Well, Nacho eventually did become secure about his calling to wrestle. And the way he did find security should be very interesting to us.
First, he prayed: "Precious Father, why have you given me this desire to wrestle and then made me such a stinky warrior?"
Second, he couldn’t let go of the yearning. No matter what testing he faced, he couldn’t let go of his holy angst; he knew deep down that God wanted to do something through him to make things right in the world.
Third, Nacho’s heart was refined. He came to comprehend that God wanted him to serve his calling, rather than be served by his calling. I can’t stress this enough. I’ve seen too many "pastors" fall because they thought they were entitled to some reward or privelege for being called to ministry.
Fourth, Nacho learned to trust God’s way of working. Once he understood that he wasn’t supposed to pursue his calling on his own, in isolation, Nacho was free to pursue what he was called to pursue. Nacho finally placed his trust n God’s plan and in the partnership of his loyal friends, Esqueleto and Encarnacion.
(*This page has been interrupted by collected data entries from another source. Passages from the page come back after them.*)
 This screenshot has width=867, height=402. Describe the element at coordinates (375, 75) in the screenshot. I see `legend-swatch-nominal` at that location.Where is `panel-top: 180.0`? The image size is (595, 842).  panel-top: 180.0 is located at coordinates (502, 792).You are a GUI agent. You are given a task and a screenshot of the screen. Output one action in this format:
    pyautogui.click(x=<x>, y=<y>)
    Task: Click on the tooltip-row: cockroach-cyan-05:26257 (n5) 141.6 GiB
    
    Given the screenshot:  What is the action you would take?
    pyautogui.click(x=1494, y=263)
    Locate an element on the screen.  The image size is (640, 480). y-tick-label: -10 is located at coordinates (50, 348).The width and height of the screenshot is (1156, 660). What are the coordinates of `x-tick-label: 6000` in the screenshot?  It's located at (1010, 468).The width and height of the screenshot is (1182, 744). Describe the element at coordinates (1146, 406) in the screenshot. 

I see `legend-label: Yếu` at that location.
In Acts 13:1-3, Barnabas and Paul discover God’s calling after spending much time wrestling with their hearts, practicing their faith, praying with others, worshiping God and listening to the Spirit. It is a whole community of believers that confirms their calling and commissions these two on their way. What a difference this makes!
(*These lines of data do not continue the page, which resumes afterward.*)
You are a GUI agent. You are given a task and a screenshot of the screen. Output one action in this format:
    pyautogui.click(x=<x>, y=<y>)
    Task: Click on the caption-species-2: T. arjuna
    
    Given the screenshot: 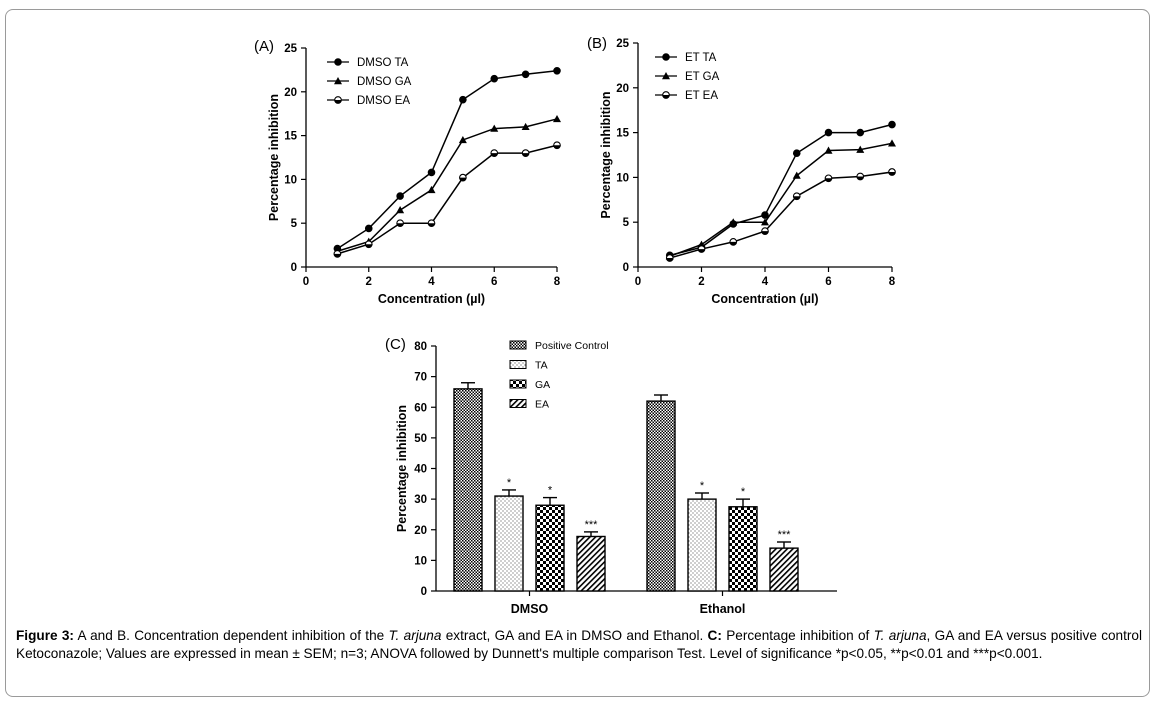 What is the action you would take?
    pyautogui.click(x=900, y=636)
    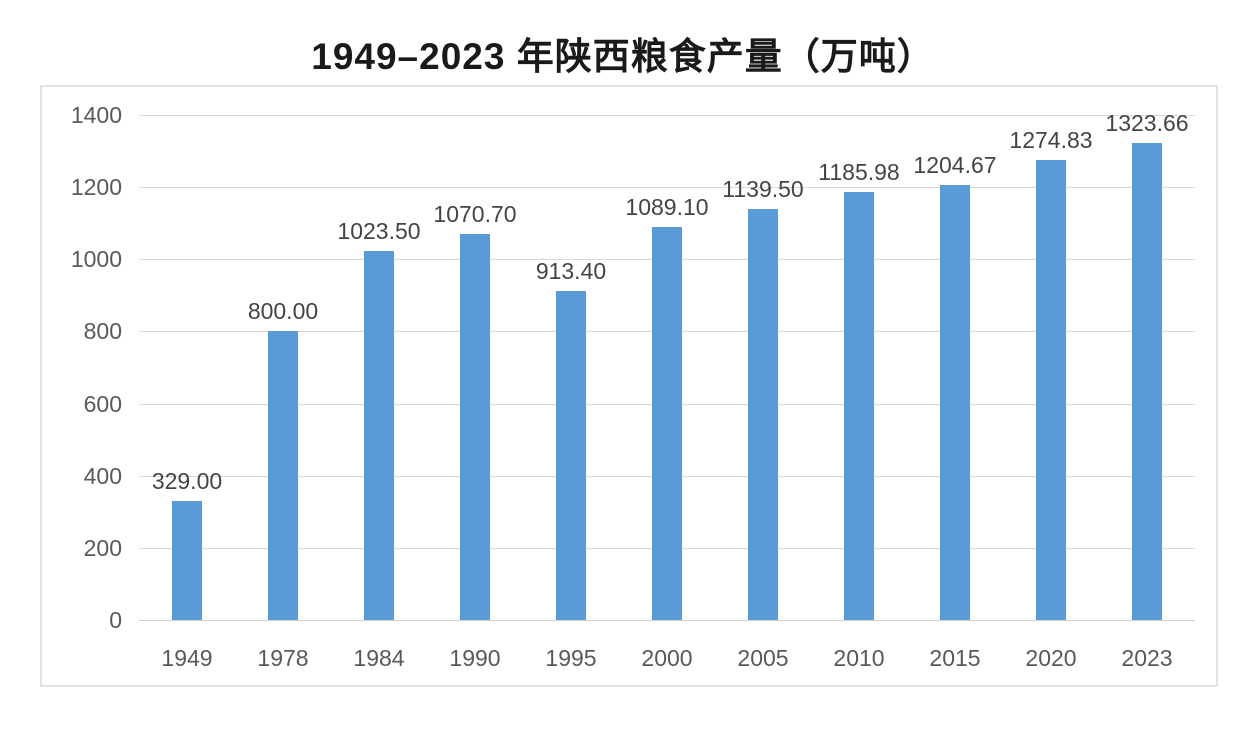  Describe the element at coordinates (102, 332) in the screenshot. I see `y-axis-tick-label: 800` at that location.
A calling from God is never forced and it is not often done in isolation. Occassionally a lone champion-servant will be raised up. But usually, even for the greatest apostles or prophets, a calling from God is heard and confirmed in the context of community. Their calling was apparent to those closest to them who were right in the thick of ministry and life wth them. Paul and Barnabas never had to say, "Look, God has called us… so support us." Paul and Barnabas were immersed in their intimate community, with whom they practiced life and faith daily, when the call from the Holy Spirit came.
This is good stuff. Not so cheesy after all, is it?